Leverkusen Auch Polizisten brauchen manchmal Opferschutz

Leverkusen · Eine eigene Opferschutzabteilung der Polizei Rhein-Berg leistet im Hintergrund eine unersetzbare Sozialbegleitung.

 Susanne Krämer (r.) und Gundhild Hebborn (l.) arbeiten für den Opferschutz der Polizei Rhein-Berg.

Susanne Krämer (r.) und Gundhild Hebborn (l.) arbeiten für den Opferschutz der Polizei Rhein-Berg.

Foto: Heinz-Friedrich Hoffmann

Bei der zweiwöchigen Suche nach der vermissten Elke H. aus Witzhelden, deren Tod seit gestern feststeht, waren neben einer Vielzahl von Polizei- und Feuerwehrkräften auch die Mitarbeiter der Abteilung Opferschutz im Einsatz. "Nur wenige wissen, dass es uns gibt", sagt Susanne Krämer, die bei der Kreispolizei schwerpunktmäßig den Opferschutz betreut.

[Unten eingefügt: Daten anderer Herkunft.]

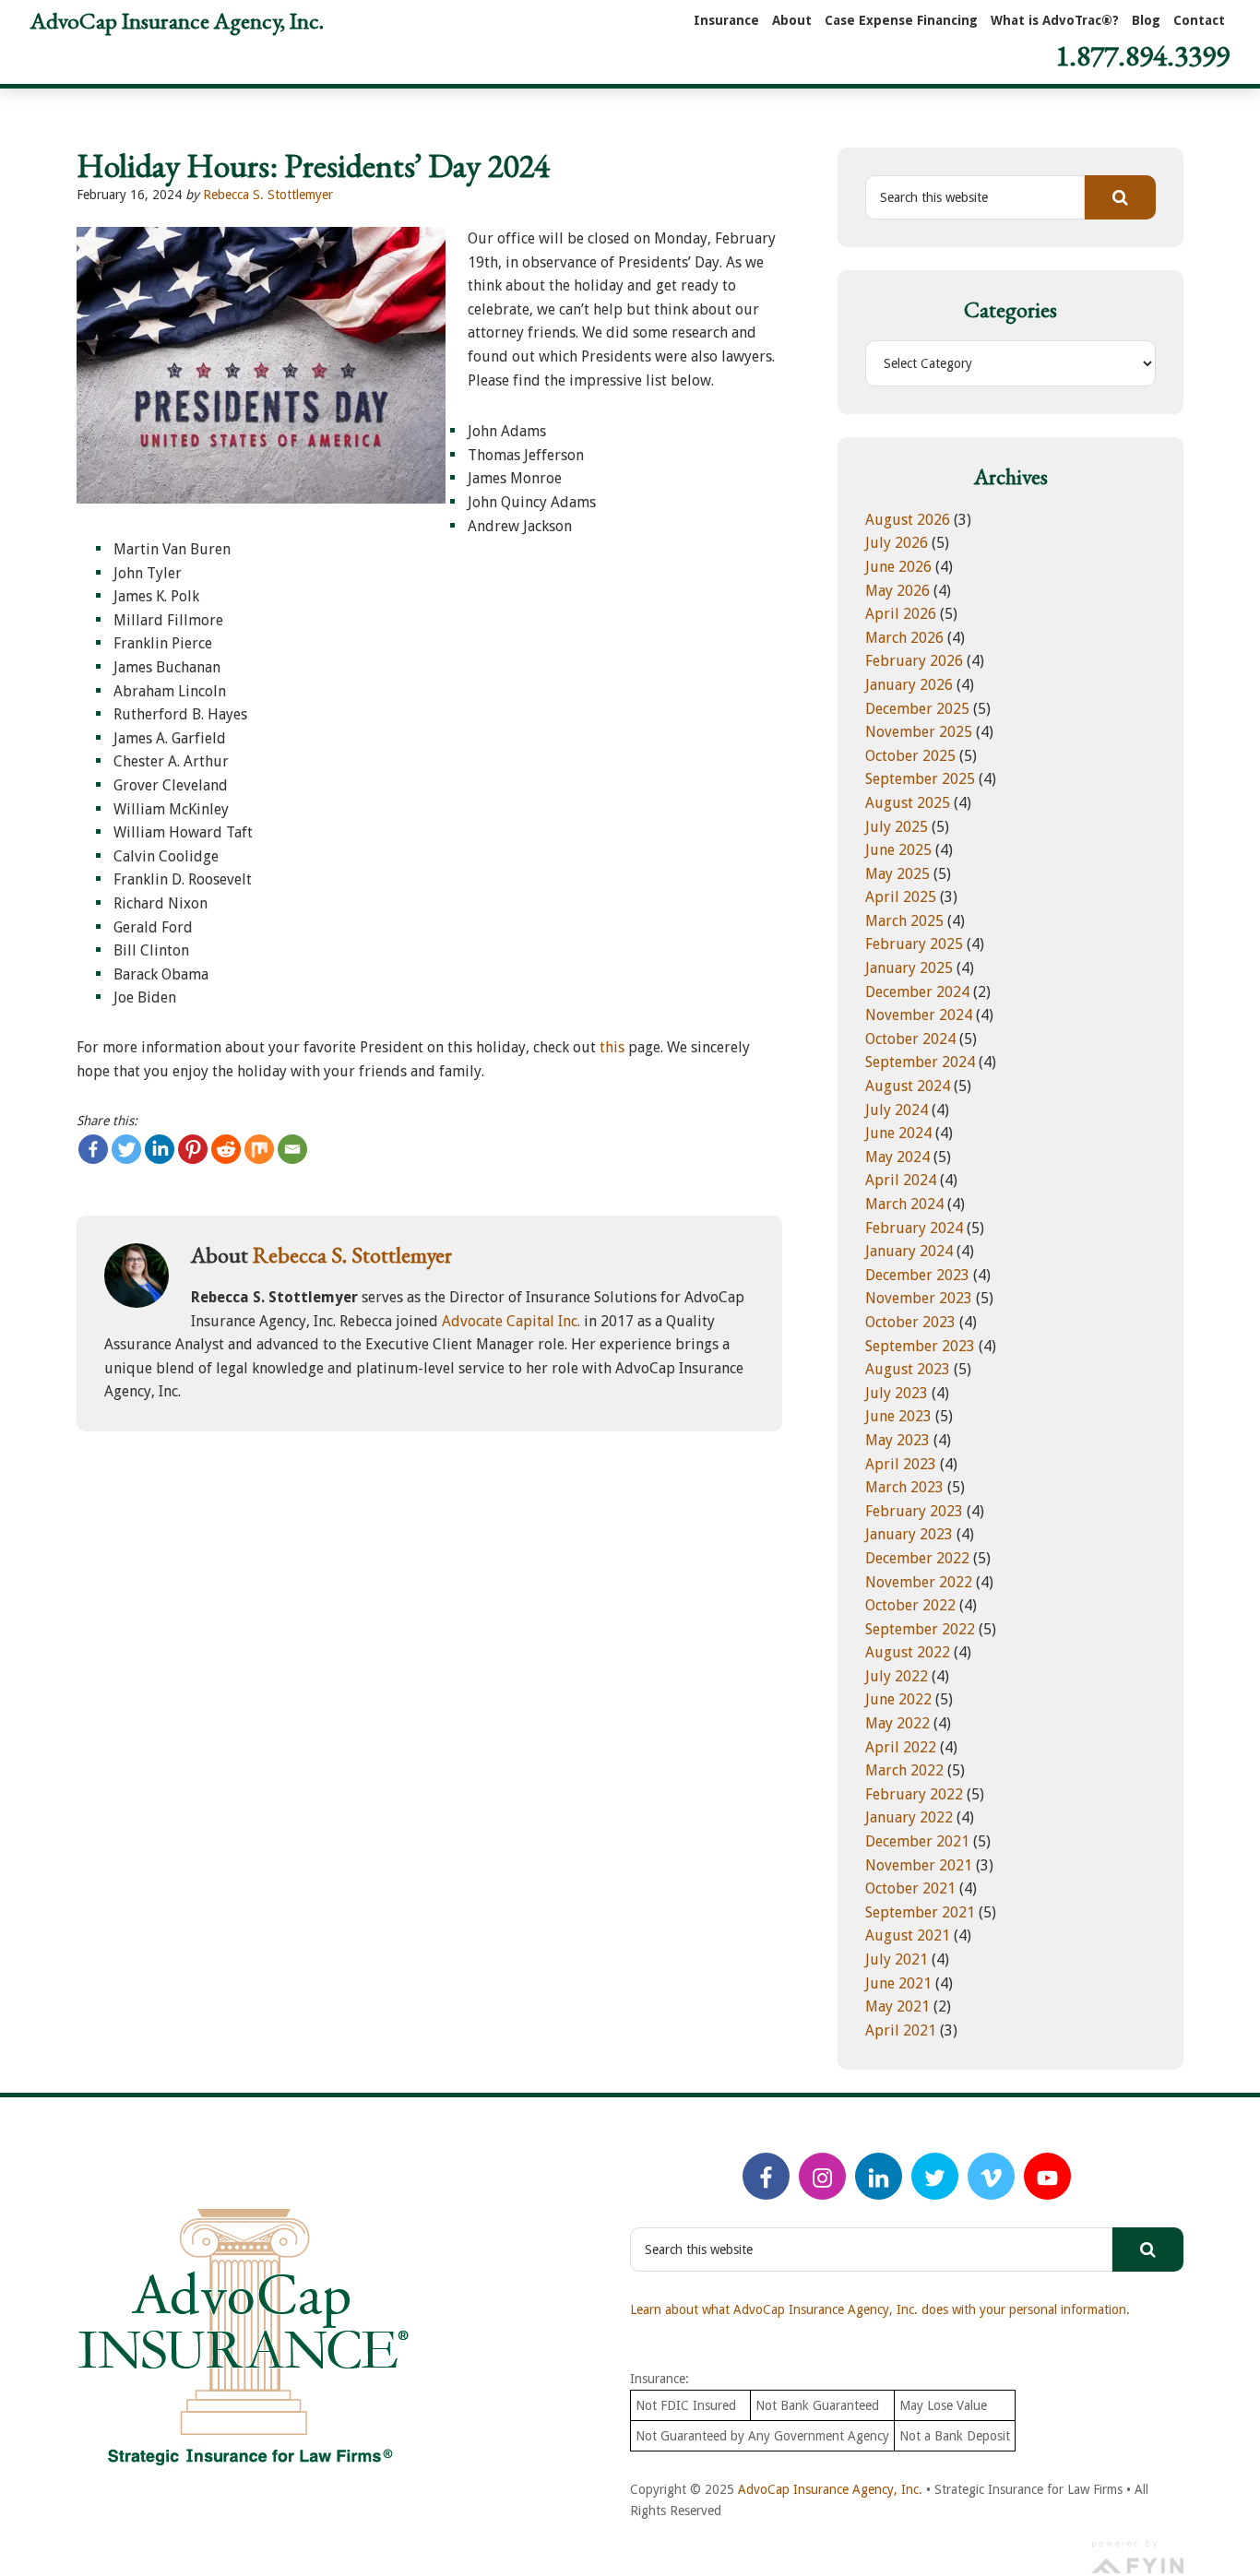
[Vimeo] (991, 2176)
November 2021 (918, 1865)
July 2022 (896, 1676)
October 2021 (910, 1888)
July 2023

Während vom polizeilichen Opferschutz diesmal die Familie der Vermissten begleitet wurde, seien die klassischen Fälle im Opferschutz eher andere, verdeutlicht Abteilungsleiterin Gundhild Hebborn. So sei der Opferschutz der Kreispolizei bei dem Selbstmord einer Realschülerin in Wermelskirchen ebenso im Einsatz gewesen, wie in Leichlingen, als sich eine Schülerin vor einen Zug geworfen hatte.

Bei diesen schrecklichen Ereignissen habe der Opferschutz aber auch ein Konzept entfaltet, gemeinsam mit dem durchaus guten Hilfenetzwerk in Rhein-Berg vor Ort effektiv zu arbeiten, erinnert sich Hebborn. So gehörten nicht nur Psychologen und Seelsorger zu den Trauerbegleitern in diesen beiden Schicksalsfällen.

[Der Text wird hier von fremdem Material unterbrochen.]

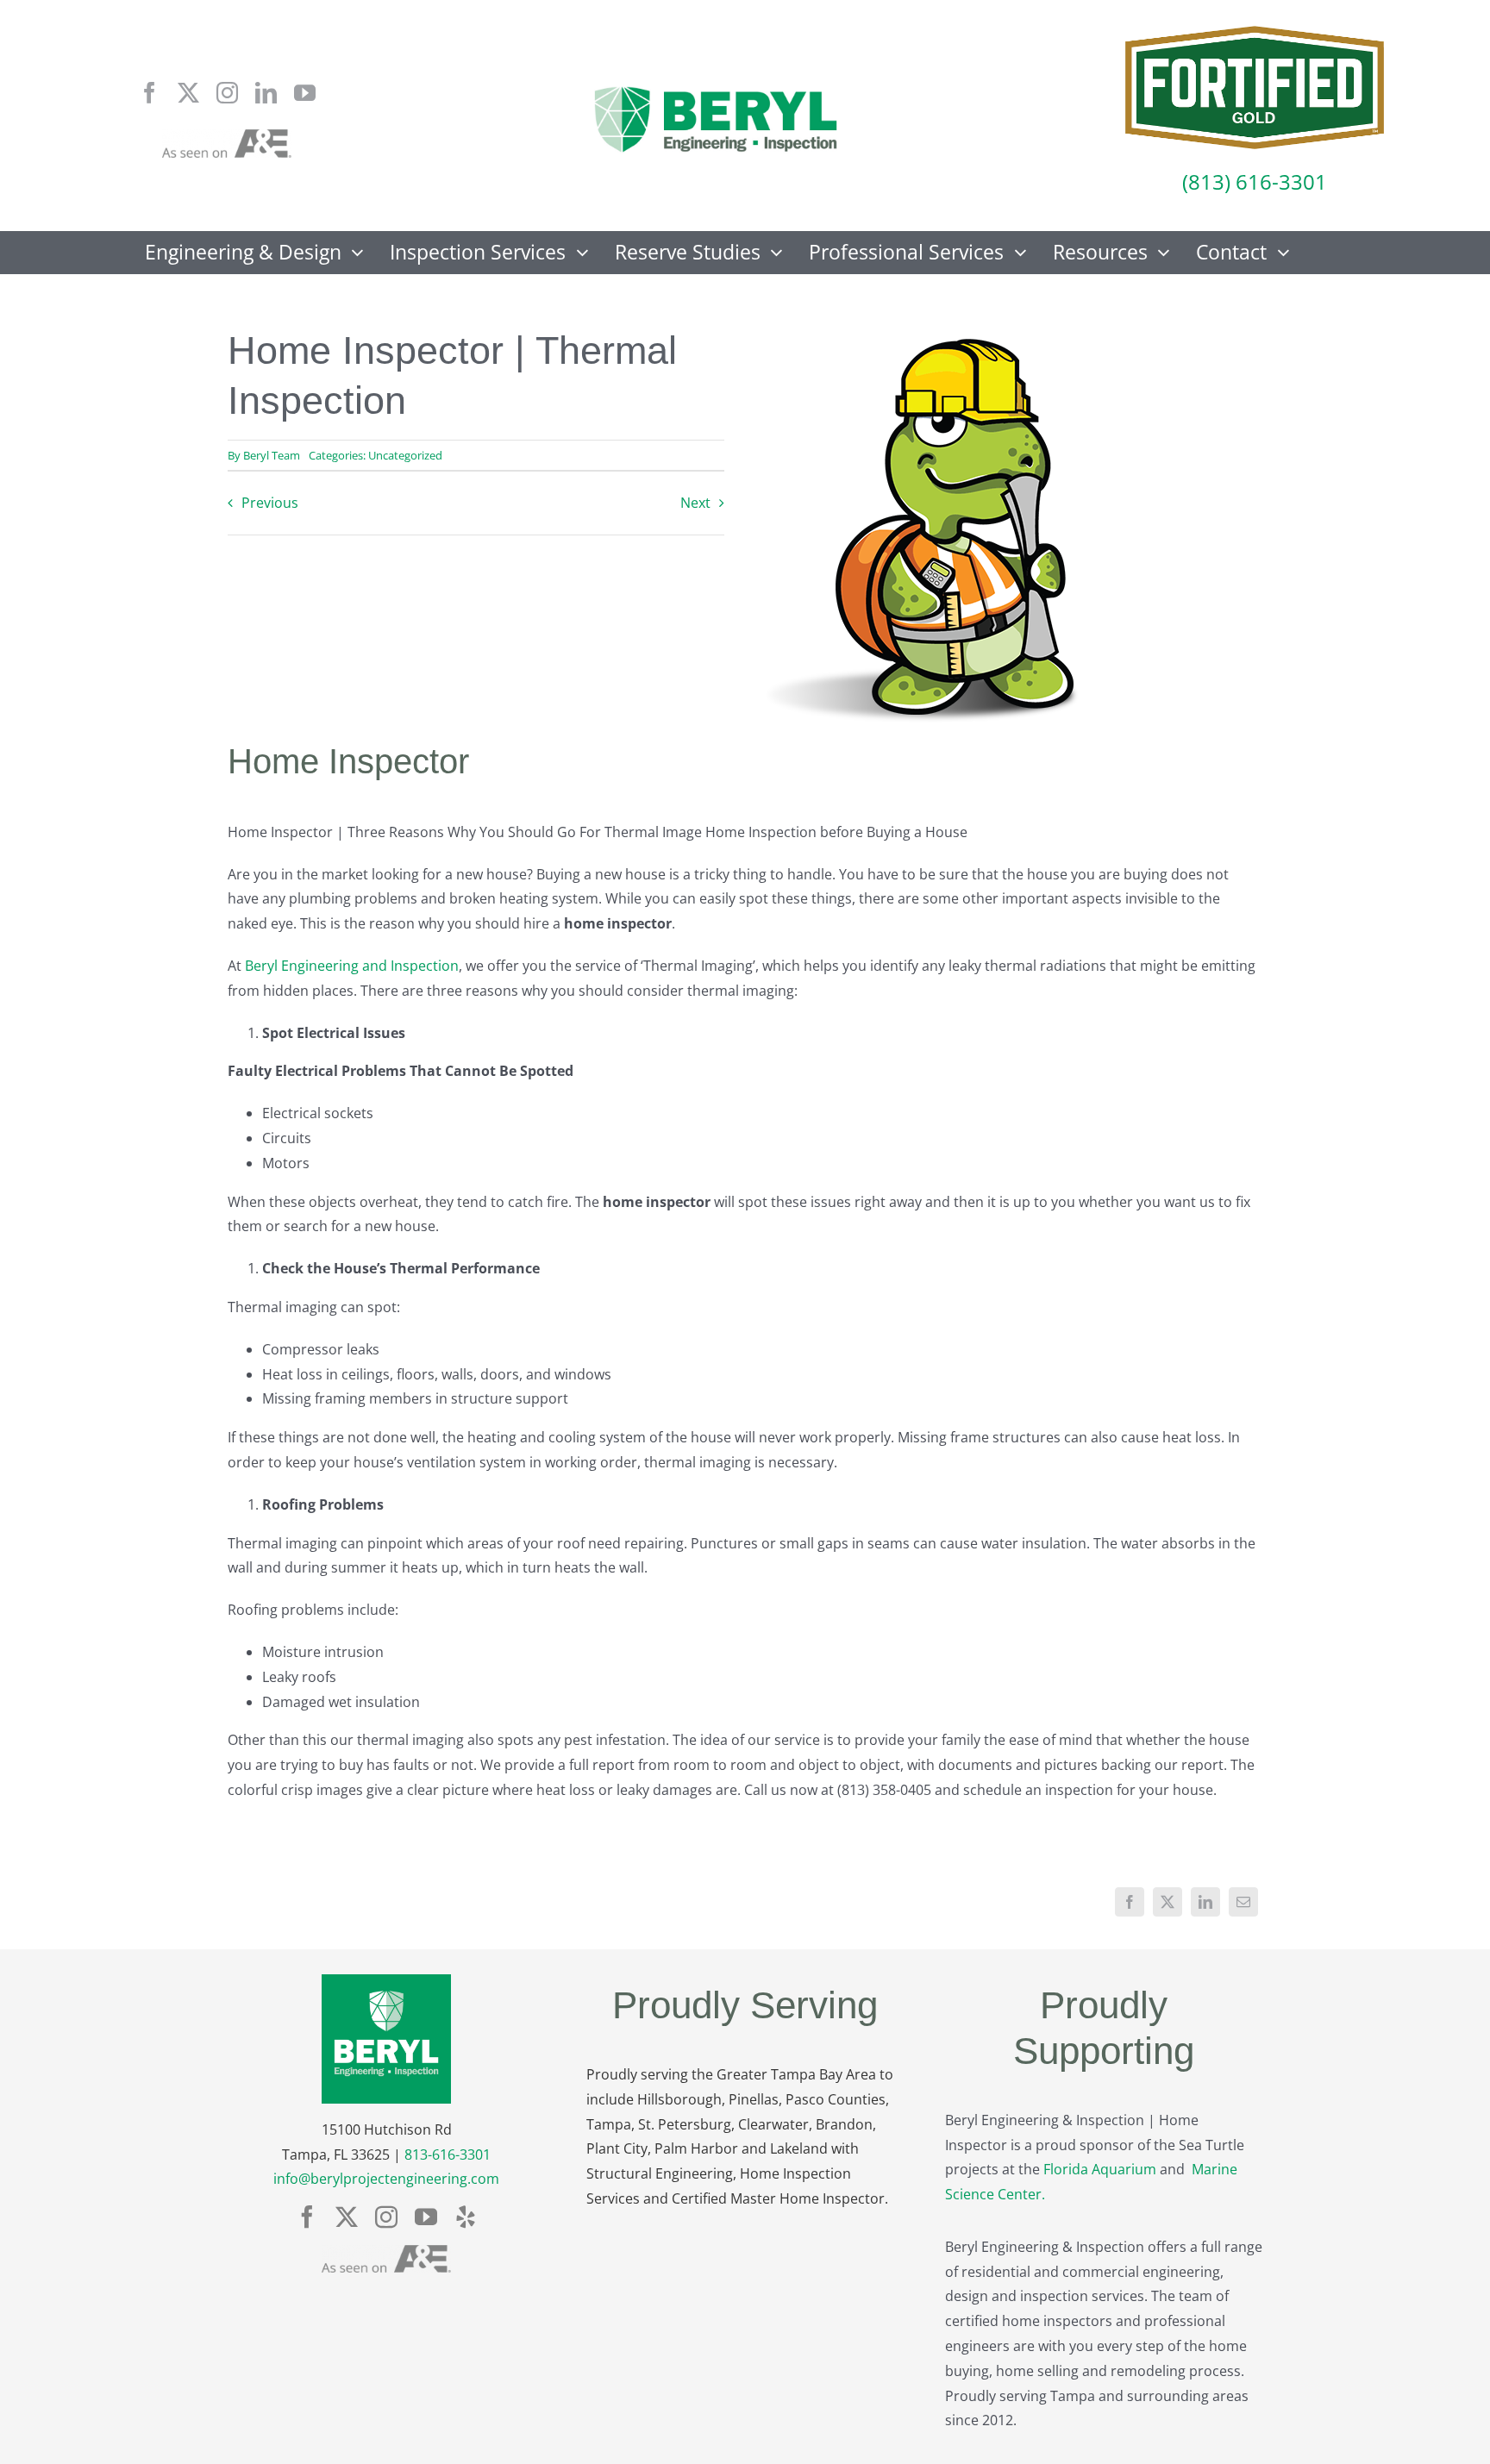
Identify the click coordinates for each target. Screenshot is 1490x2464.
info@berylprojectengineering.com (386, 2178)
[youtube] (305, 92)
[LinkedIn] (1205, 1902)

Die Opferschützer der Polizei taten ihren Teil dazu, den Opfern auch zu ihren Rechten zu verhelfen. "Denn die meisten Opfer kennen ihre Rechte nicht", erfahren Krämer und Hebborn immer wieder in ihrer Alltagspraxis. "Welches Opfer weiß schon, dass es einen Anspruch auf Leistungen aus dem Opferentschädigungsgesetz hat?!", sagt Hebborn und erläutert: Der Landschaftsverband übernehme zum Beispiel die Kosten für Kuren zur Wiederherstellung des Opfers, die von den Krankenkassen zumeist nicht gezahlt würden. "Auch Psychotherapie oder die Hilfe in Trauma-Ambulanzen fallen darunter", fügt Krämer hinzu. Seit 1996 ist Hebborn bei der Kripo Rhein-Berg und hat die Entwicklung des Opferschutzes als polizeiliche Aufgabe mit ausgeformt. 2006 übernahm Susanne Krämer diese Arbeit als ihren Hauptschwerpunkt.

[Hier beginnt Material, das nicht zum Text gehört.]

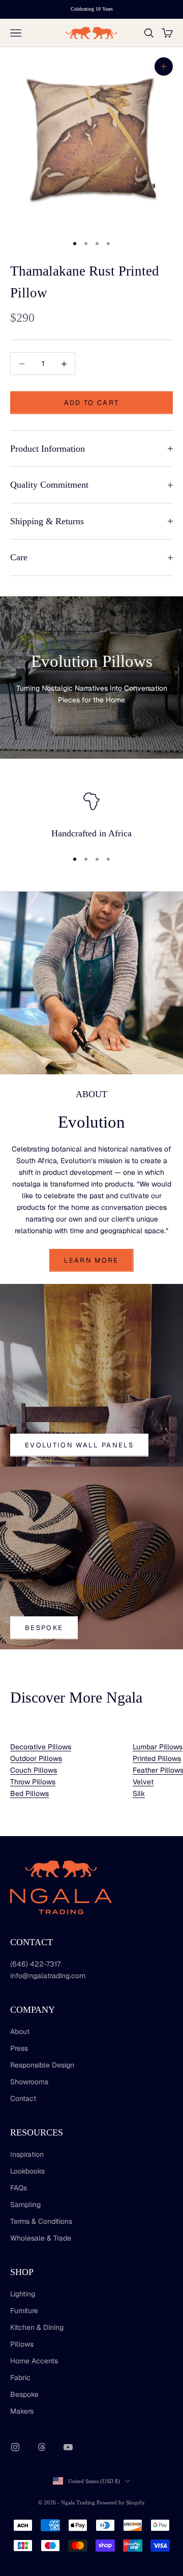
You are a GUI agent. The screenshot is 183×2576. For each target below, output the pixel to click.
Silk (139, 1793)
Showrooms (29, 2081)
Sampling (25, 2204)
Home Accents (34, 2360)
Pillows (22, 2344)
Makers (22, 2411)
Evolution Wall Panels (79, 1445)
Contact (23, 2098)
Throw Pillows (32, 1781)
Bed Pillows (29, 1793)
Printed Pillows (157, 1758)
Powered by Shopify (121, 2502)
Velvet (143, 1781)
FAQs (18, 2187)
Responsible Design (42, 2065)
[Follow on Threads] (42, 2447)
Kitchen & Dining (37, 2327)
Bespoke (44, 1627)
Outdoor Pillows (36, 1758)
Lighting (22, 2293)
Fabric (20, 2377)
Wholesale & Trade (40, 2238)
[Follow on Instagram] (15, 2447)
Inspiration (27, 2154)
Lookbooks (27, 2171)
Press (19, 2048)
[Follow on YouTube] (68, 2447)
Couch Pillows (33, 1770)
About (19, 2031)
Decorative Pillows (40, 1746)
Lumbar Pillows (157, 1746)
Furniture (24, 2310)
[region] (91, 815)
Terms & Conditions (41, 2221)
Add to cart (91, 402)
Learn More (91, 1260)
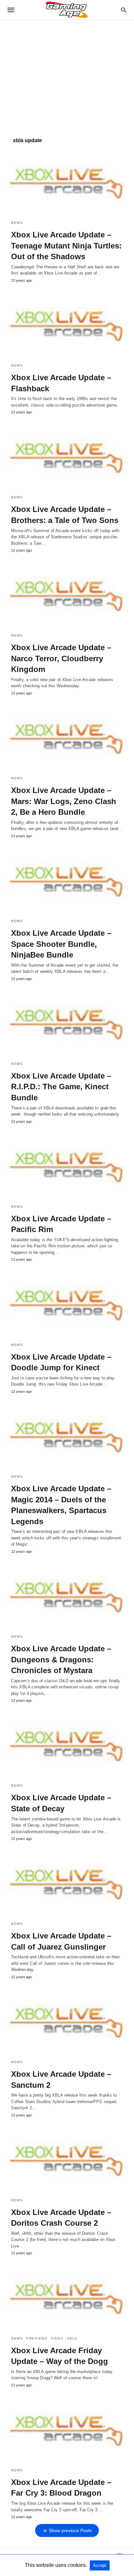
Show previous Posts (70, 2530)
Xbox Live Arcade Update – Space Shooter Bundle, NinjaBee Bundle (61, 944)
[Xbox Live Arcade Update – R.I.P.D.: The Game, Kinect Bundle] (67, 1023)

Die heute 42-jährige Polizistin war zuvor zehn Jahre lang im Außendienst tätig. "Ich habe mich schon immer auf Streife bei Verkehrsunfällen auch um die Betroffenen gekümmert", berichtet sie. Seit Susanne Krämer 2006 den Opferschutz maßgeblich übernahm, hat sie viele Fortbildungen besucht zu Themen, wie Opferrechte, "psychische Erkrankungen", "emotionale Kompetenz" oder "Suizidal-Prävention".

Verschoben haben sich mit den Jahren auch die Schwerpunkte im Opferschutz, wie Hebborn und Krämer feststellen. Es gebe immer mehr Fälle von Stalking und Cyber-Mobbing. Hebborn legt dazu eine Statistik des vergangenen Jahres vor: So wurden 2013 im Opferschutz der Kreispolizei insgesamt 188 Opferschutzleistungen in Bergisch Gladbach, 33 in Leichlingen, 30 in Wermelskirchen, 36 in Burscheid sowie insgesamt 139 in den übrigen Gemeinden erbracht. Darunter waren immerhin 18 Prozent Stalking-Opfer. 19 Prozent der Opfer wurden bedroht, sieben Prozent waren Opfer von Sexualdelikten - und in die große Masse von 38 Prozent der "Opfer allgemein" fallen auch die von Cyber-Mobbing Betroffenen.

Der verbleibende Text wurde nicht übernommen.